PROBLEM TO SOLVE
Count the lines in the listing below that contain the string "screenshot", with case counting, and reply with only that number.

[Rows on where targets appear]
────────

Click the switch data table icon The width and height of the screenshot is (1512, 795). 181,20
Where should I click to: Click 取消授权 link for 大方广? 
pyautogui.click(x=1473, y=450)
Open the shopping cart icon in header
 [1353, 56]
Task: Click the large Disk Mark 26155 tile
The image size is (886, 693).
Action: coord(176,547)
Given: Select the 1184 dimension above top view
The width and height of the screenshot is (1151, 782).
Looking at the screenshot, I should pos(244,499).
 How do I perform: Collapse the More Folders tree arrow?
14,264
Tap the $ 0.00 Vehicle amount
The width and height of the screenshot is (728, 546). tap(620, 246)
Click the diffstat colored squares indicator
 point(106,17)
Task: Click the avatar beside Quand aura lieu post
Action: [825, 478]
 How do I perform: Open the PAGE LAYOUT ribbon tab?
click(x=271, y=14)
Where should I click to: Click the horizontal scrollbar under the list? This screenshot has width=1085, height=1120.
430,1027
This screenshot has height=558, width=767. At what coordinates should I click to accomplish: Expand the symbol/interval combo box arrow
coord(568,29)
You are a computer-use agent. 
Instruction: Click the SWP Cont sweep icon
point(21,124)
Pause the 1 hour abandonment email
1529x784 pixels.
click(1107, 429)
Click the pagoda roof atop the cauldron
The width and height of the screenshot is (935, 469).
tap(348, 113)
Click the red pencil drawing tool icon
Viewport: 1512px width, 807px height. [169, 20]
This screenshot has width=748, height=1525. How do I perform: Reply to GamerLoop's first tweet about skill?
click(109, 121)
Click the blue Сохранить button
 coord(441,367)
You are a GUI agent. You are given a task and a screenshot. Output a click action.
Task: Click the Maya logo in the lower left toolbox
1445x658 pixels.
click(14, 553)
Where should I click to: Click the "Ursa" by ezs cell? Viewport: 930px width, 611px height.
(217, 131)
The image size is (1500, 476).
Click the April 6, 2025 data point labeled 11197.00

────────

SOLUTION BELOW
9